Amid Iraq’s turmoil, some children find solace in the classroom
This story was originally posted by UNICEF MENA
By Anne Kindrachuk, UNICEF Emergency Specialist
Takiya camp, outside Baghdad: Entering an IDP camp is never easy, and certainly not in Iraq: besides the multiple levels of clearance, visitors have to navigate other unforeseen hazards - an inexperienced policeman stationed at the gate, for example, or a sudden security warning (one of these had forced a UNICEF field mission to beat a rapid retreat just a few days before our visit).
So nobody was very surprised when we arrived at the entrance to Takiya camp and were told we had to wait.

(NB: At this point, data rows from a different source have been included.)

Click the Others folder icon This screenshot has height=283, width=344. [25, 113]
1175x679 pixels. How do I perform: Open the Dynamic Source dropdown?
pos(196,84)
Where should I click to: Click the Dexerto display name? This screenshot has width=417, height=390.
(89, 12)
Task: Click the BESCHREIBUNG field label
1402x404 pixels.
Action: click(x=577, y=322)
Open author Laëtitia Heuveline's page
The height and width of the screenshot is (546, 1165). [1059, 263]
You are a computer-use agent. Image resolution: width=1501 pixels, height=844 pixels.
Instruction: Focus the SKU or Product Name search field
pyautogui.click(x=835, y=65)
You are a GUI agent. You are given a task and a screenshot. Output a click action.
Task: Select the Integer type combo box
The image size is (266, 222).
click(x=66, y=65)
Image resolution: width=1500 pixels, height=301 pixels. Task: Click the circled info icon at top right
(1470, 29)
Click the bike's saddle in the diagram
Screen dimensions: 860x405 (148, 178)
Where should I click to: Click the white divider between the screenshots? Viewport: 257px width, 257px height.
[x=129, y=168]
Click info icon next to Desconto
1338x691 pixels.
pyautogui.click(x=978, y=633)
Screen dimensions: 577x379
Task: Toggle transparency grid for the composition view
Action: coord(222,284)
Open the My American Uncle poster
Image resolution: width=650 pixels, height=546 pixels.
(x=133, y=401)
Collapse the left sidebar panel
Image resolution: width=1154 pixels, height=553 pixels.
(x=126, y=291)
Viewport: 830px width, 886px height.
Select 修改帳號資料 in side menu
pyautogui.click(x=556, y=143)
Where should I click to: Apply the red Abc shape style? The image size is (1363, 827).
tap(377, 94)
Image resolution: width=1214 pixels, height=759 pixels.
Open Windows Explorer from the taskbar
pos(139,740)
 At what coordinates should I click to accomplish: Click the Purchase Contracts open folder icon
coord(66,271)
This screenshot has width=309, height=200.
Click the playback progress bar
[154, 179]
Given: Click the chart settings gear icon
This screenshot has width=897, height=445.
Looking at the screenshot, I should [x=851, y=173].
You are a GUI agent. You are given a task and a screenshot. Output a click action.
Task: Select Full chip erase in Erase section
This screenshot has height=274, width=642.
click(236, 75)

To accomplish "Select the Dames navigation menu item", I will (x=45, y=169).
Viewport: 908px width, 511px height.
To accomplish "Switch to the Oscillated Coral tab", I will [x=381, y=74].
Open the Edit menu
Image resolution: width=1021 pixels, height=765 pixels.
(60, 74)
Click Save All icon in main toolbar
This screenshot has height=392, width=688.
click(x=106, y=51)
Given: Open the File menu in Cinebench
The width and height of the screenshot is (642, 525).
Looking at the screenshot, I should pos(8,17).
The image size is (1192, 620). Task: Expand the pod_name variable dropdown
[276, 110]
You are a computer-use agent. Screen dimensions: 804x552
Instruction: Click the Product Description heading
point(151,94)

The camp sits on the southern outskirts of Baghdad, and is (the hopefully temporary) home to more than 900 Iraqi families displaced by the ongoing conflict in nearby Anbar province. That’s just a tiny fraction of the 274,000 people who have fled Anbar since early April, many of them with little more than the clothes they were wearing.
In this early phase of the Anbar crisis, UNICEF was among the agencies who were on hand to deliver life-saving help to these desperate families, who included many women and children. Packages of water, hygiene materials and dignity kits helped sustain them as they travelled, often on foot, seeking sanctuary from the conflict.
We had the chance to reflect on this during the 30 minutes delay before we were allowed into the camp to see the IDPs’ situation for ourselves.
Takiya camp has provided some normalcy to the lives of the people now sheltering there. But conditions in most respects are dire -- especially in the sweltering 50 degrees Celsius heat which had not even peaked for the day.
People were vying for what shade was available. Some had managed to secure some blocks of ice – something that must have seemed almost a luxury in these temperatures. Sanitary conditions were poor, and the tents seemed overcrowded.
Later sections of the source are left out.